Fri May 25, 2012 12:04am EDT
* EUR option barriers at $1.2500; stops at $1.2480
* Break of $1.25 targets June 2010 low of $1.1876
* USD/JPY supported by importers, short-covering
* DXY at its highest since Sept 2010
* Sell-off in Asian currencies weighs on Aussie
By Antoni Slodkowski
TOKYO, May 25 (Reuters) - The euro wallowed at two-year lows against the dollar on Friday, weighed down by weak German manufacturing data which showed that no European state is immune from the ongoing debt crisis, which saw the currency tumble nearly 2 percent this week.
Rattled by worries over lack of growth in the euro area, the fragile situation of the region's banking system and a potential messy Greek exit from the single currency bloc, the euro is poised to chalk up its biggest weekly loss since the first week of April.
Macro funds and real money investors have ramped up selling of the currency, which is now down more than 5 percent in May, as concerns about Greece leaving the zone rose after an inconclusive election that heightened the risk of its bankruptcy.
Greeks are voting again on June 17, with polls showing a close race between parties supporting and opposing terms of the its international bailout, keeping markets on tenterhooks.
The euro fetched $1.2525, a stone's throw from $1.2516, its lowest level since July 2010 plumbed the day before.

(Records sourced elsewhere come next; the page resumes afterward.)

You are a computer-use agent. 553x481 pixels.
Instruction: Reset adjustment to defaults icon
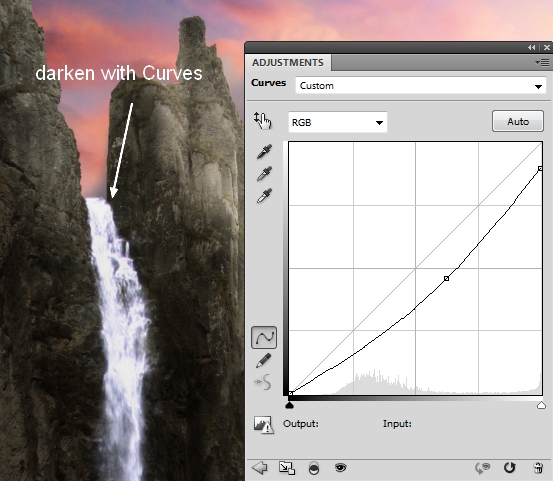coord(509,468)
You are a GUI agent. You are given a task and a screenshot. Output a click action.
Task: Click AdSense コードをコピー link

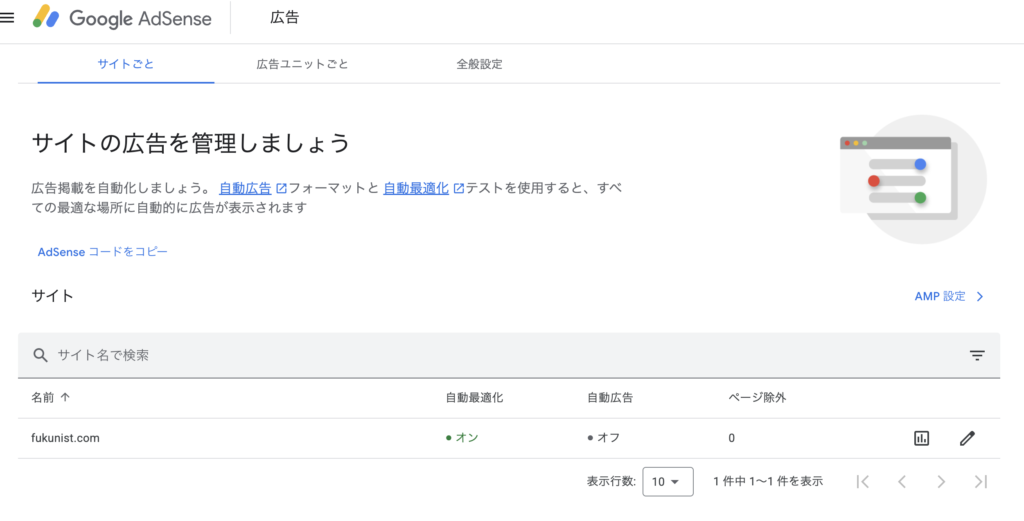coord(103,252)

Against the yen, it recovered from a four-month trough of 99.37 yen to last stand at 99.90.
"The pace of the euro's fall has been very quick and the market is looking for a level to consolidate around - it may well be around 1.25," said Teppei Ino, currency analyst at the Bank of Tokyo-Mitsubishi UFJ.
"U.S. markets are closed on Monday, and that too is likely to prevent traders from any excessive risk-taking," Ino said.
But with the euro zone economy in dire straits and its politicians openly talking about a Greek exit, traders said that the common currency would sooner or later have to yield to the pressure and pierce the nearest support at $1.2500.
A break of that level would target the June 2010 low of $1.1876 with not much in the way of technical support this side of $1.2000. For now, traders cite a formidable option barrier at $1.2500 with large stop-loss orders looming around $1.2480.
Darkening the picture further, European Central Bank data showed 35.4 billion euros of net direct portfolio investment flowed out of the euro zone in March, as investors shunned the region's assets.
Investor skittishness is well-reflected in the options market, where euro/dollar one-month at-the-money implied volatility spiked to 13.13 percent, its highest in more than four months.
With the euro on the backfoot, the dollar has been the big winner with its index against a basket of major currencies edging up to 82.398, its highest since September 2010.
Against the yen, the greenback inched up 0.2 percent to 79.74 yen, supported by Tokyo importers and short-covering ahead of the long weekend in the United States. Sell offers around 80.00 yen are poised to cap any further gains, traders say.
As a sell-off in emerging market currencies accelerated, the risk-sensitive Australian dollar dipped 0.2 percent to $0.9741 , coming close to the six-month low of $0.9690 hit on Wednesday.
The dollar also muscled in on the Korean won by 0.6 percent to 1,184 won, pushing it to the lowest level since October last year, and by 0.4 percent on Indonesian rupiah , pushing it to 9,300 - the lowest level since May 2010.